Velasco Palacios said while this reliance on social networks demonstrates the self-resilience of the community, it also posed challenges.
“In cases where networks were not robust or relationships became strained, some residents struggled to access reliable care,” she said. “This dual nature of social networks — both a critical lifeline and a potential vulnerability — adds nuance to our understanding of how rural communities adapt to the loss of essential services.”
Residents also reported that this restricted access led to people being more likely to delay seeking care, to call on emergency medical services and to ration medication to make it last longer, suggesting that the loss of local health care institutions could contribute to negative health outcomes.
But the researchers found that the loss of places not obviously linked to health — such as grocery stores and banks — also has the potential to impact health and well-being. Because these spaces are often multifunctional and the only one of their kind in the area, Brant said, losing these places may be especially impactful in rural areas.

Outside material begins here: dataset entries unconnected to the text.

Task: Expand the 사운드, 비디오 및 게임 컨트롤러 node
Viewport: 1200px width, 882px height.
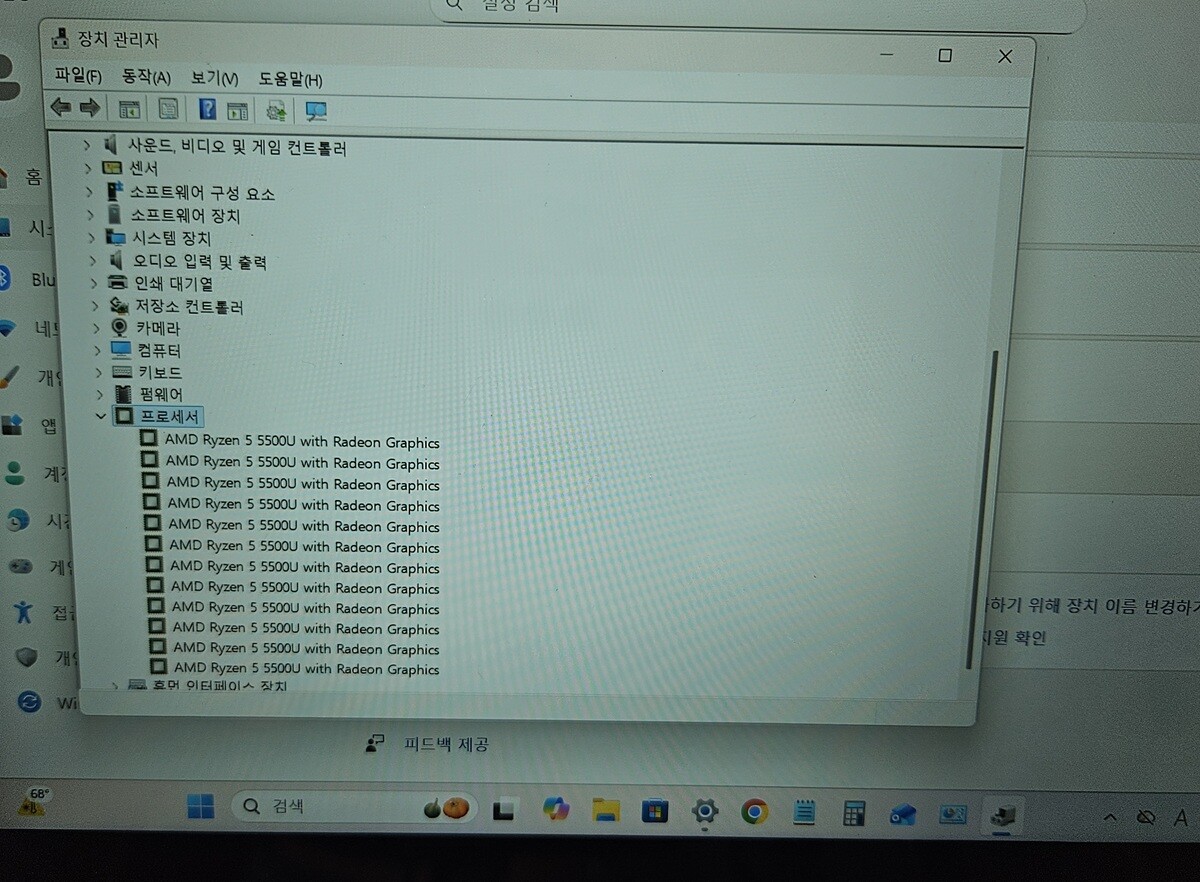Action: (x=88, y=146)
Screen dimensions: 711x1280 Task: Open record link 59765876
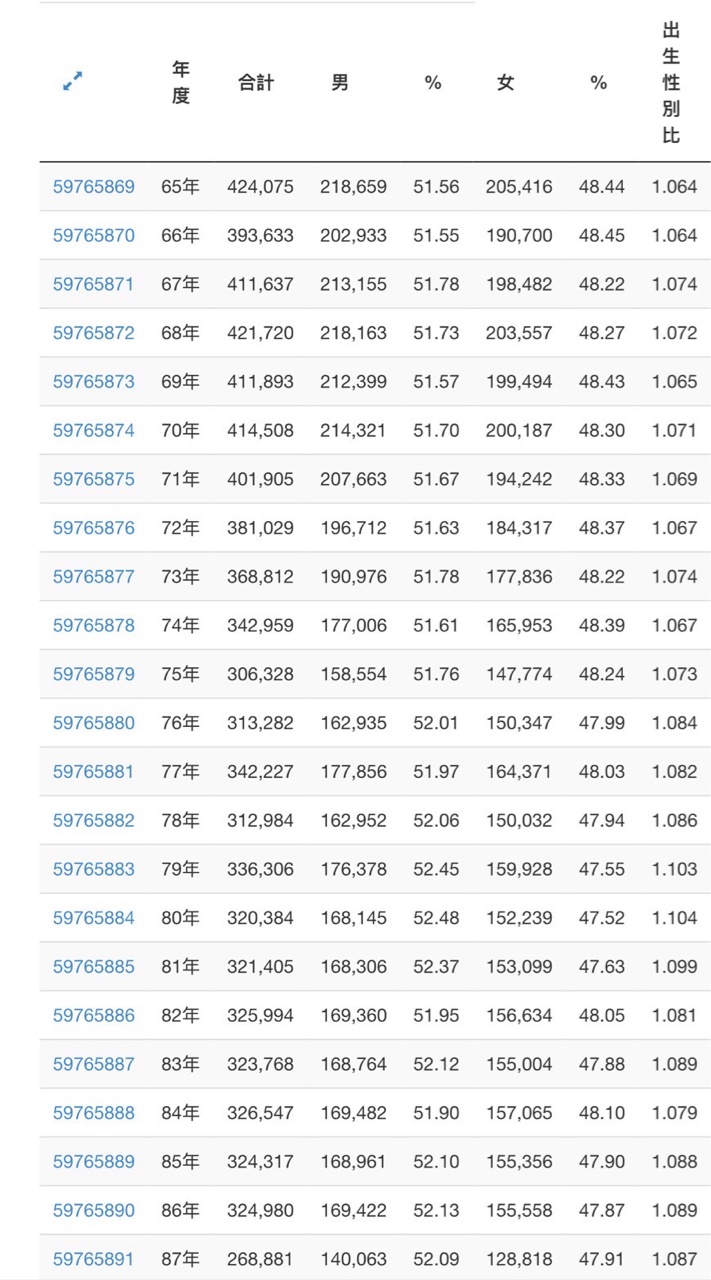tap(93, 528)
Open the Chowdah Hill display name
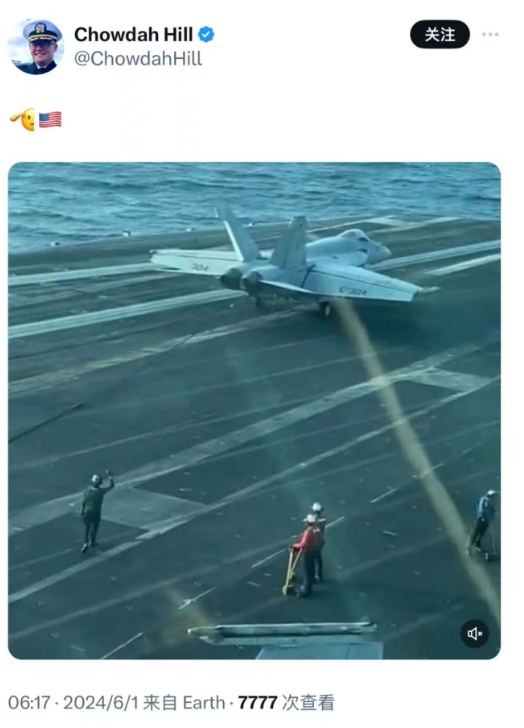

“For example, the loss of the town’s only grocery store limited people’s access to fresh food and also their access to social connection,” she said. “Because it was one of the few central institutions in the community, it operated as a community hub.”
The loss of certain places, such as the area’s pharmacy and health care facility, especially impacted more vulnerable groups, the researchers said. These groups included older adults, people with disabilities and working-class families, who reported delays in accessing care and the loss of trusted care providers.
While both studies illustrated how impactful the loss of these community institutions were to residents, the researchers said future work could continue to explore the loss of essential spaces across other varied, more diverse rural landscapes.
Jennifer Kowalkowski, assistant professor of nursing, and Jorden Jackson, graduate student in rural sociology and demography, were also co-authors on the studies.
The U.S. Department of Agriculture’s National Institute of Food and Agriculture and Penn State’s Social Science Research Institute helped support this research.